Boycotts. Sit ins. Rallies. The ACLU is encouraging non-violent forms of protest to combat a new and controversial Mississippi law. Under the Religious Freedom Restoration Act, business owners do not have to take actions that go against their religious beliefs. However, many in the lesbian, gay, bisexual, and transgender community see the law as giving license to discriminate.

People gathered on the beach in Biloxi Tuesday night to show pride and to protest a law they said makes it legal for businesses to discriminate against the LGBT community.

Jena Pierce of the Mississippi Gulf Coast Lesbian and Gay Community Centers said, "We're going to fight. We're not going to stand down, because that's what they want. They want us to leave."

"If you don't want to be gay that's fine with us," said Jeff Perkins-White. "To tell me that my life has to be governed by your beliefs, I don't care who you are. I don't know you. And if I do know you, unless you pay my bills like he [husband] does, you really don't get to say anything."

Constance Gordon of the ACLU said the best weapon against the law is economic pressure.

"Our problem is tolerance. Our problem is tolerance for intolerance. How many times have you heard a person say something you didn't believe in and went right back and spent your money," said Gordon. "Patronize those who patronize us. Don't get mad. Don't get upset. Don't feel bad. Just know that your money can be better spent somewhere else."

_DATA_
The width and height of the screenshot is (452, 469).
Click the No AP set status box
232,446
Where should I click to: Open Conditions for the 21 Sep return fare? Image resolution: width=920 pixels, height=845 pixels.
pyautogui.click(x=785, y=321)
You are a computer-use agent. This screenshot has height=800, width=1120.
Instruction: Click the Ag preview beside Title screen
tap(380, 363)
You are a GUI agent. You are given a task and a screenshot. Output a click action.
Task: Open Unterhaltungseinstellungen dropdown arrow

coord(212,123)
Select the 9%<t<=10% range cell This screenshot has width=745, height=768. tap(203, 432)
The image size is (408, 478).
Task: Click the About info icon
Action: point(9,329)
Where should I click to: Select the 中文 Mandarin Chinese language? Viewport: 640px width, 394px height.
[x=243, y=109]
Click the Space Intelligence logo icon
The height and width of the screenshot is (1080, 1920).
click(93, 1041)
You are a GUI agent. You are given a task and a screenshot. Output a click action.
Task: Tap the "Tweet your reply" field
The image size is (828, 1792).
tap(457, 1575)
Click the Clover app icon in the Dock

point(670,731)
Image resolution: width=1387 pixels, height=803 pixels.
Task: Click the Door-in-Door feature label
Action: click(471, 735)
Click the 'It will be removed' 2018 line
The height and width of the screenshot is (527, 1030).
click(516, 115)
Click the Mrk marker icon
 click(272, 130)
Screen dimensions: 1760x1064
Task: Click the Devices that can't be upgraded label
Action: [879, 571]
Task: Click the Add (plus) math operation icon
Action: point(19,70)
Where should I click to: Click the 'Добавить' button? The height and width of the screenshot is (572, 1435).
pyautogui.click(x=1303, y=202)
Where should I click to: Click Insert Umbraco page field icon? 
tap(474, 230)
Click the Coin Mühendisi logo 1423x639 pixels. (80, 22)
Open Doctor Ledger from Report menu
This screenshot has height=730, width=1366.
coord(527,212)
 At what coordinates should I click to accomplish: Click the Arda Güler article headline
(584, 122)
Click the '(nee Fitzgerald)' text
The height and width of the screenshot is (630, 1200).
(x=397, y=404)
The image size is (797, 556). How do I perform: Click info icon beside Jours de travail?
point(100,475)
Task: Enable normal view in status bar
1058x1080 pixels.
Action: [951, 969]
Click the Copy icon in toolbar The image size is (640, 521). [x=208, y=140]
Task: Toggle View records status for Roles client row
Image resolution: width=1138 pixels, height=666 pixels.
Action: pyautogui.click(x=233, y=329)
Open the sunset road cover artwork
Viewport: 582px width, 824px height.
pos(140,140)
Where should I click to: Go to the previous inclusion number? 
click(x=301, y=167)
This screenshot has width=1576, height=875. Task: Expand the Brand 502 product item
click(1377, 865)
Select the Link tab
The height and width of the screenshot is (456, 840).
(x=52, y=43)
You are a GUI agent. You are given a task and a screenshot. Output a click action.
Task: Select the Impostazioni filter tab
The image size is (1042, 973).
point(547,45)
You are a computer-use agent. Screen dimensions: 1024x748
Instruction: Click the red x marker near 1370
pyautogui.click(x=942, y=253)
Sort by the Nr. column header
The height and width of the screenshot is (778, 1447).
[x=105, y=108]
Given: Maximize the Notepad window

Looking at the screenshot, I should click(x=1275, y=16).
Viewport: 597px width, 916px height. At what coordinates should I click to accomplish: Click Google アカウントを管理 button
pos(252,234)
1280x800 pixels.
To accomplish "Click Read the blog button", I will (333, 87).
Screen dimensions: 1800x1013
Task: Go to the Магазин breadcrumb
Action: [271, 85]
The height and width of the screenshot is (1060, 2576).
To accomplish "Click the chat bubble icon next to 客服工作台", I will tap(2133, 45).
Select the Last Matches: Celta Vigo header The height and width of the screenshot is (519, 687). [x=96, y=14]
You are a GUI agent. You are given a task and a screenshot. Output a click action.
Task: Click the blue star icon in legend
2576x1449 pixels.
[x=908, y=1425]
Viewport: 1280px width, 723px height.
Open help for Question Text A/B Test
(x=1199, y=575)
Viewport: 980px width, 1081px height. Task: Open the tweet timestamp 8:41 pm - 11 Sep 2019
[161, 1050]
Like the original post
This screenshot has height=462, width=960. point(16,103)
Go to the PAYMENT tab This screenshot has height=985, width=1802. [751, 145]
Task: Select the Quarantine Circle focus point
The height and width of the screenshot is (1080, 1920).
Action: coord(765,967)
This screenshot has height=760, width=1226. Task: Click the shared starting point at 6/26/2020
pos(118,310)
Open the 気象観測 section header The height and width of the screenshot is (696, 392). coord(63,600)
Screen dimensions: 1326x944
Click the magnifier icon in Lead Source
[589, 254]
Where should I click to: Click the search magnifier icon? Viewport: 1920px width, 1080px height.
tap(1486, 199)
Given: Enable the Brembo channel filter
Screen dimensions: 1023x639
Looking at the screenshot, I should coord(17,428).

_PROBLEM 1_
In the records, reproduce verbatim every line from the one containing "Where should I click to: Select" up to and including the one containing "Action: [951, 969]".
_PROBLEM 2_
Carry on the report about the Biloxi protest against Mississippi's Religious Freedom Restoration Act from its final sentence.
The news report on the Mississippi law and the records are unrelated to each other.

_TASK RESULT 1_
Where should I click to: Select the 中文 Mandarin Chinese language? Viewport: 640px width, 394px height.
[x=243, y=109]
Click the Space Intelligence logo icon
The height and width of the screenshot is (1080, 1920).
click(93, 1041)
You are a GUI agent. You are given a task and a screenshot. Output a click action.
Task: Tap the "Tweet your reply" field
The image size is (828, 1792).
tap(457, 1575)
Click the Clover app icon in the Dock

point(670,731)
Image resolution: width=1387 pixels, height=803 pixels.
Task: Click the Door-in-Door feature label
Action: click(471, 735)
Click the 'It will be removed' 2018 line
The height and width of the screenshot is (527, 1030).
click(516, 115)
Click the Mrk marker icon
 click(272, 130)
Screen dimensions: 1760x1064
Task: Click the Devices that can't be upgraded label
Action: [879, 571]
Task: Click the Add (plus) math operation icon
Action: point(19,70)
Where should I click to: Click the 'Добавить' button? The height and width of the screenshot is (572, 1435).
pyautogui.click(x=1303, y=202)
Where should I click to: Click Insert Umbraco page field icon? 
tap(474, 230)
Click the Coin Mühendisi logo 1423x639 pixels. (80, 22)
Open Doctor Ledger from Report menu
This screenshot has height=730, width=1366.
coord(527,212)
 At what coordinates should I click to accomplish: Click the Arda Güler article headline
(584, 122)
Click the '(nee Fitzgerald)' text
The height and width of the screenshot is (630, 1200).
(x=397, y=404)
The image size is (797, 556). How do I perform: Click info icon beside Jours de travail?
point(100,475)
Task: Enable normal view in status bar
1058x1080 pixels.
Action: [951, 969]

_TASK RESULT 2_
Gordon told the crowd to look for stores that display a sticker with a logo that says, "We don't discriminate. If you're buying, we're selling."

The LGBT community said this fight is not one they can win alone.

"A huge thank you to all our straight allies," protestor Kenny Givens said. "Because slaves were not freed by themselves. Women didn't get their rights without men, and the Civil Rights Movement didn't happen with just blacks alone. "

The protestors said the change they want won't happen overnight, but they are hopeful it will in time.

"This new generation, as they grow older, I think they won't tolerate a lot of the things," said Gordon. "They turn 18 and start being more politically savvy, they are going to definitely make some changes, because Mississippi is way more progressive than a lot of people think. A lot of our lawmakers are of an older generation, but as time goes on things are going to change."

In a statement after Monday's Supreme Court decision on a case regarding religious freedoms, Governor Phil Bryant said that Mississippi did the right thing by enacting the Religious Freedom Restoration Act at the state level and protecting the religious liberty of Mississippians.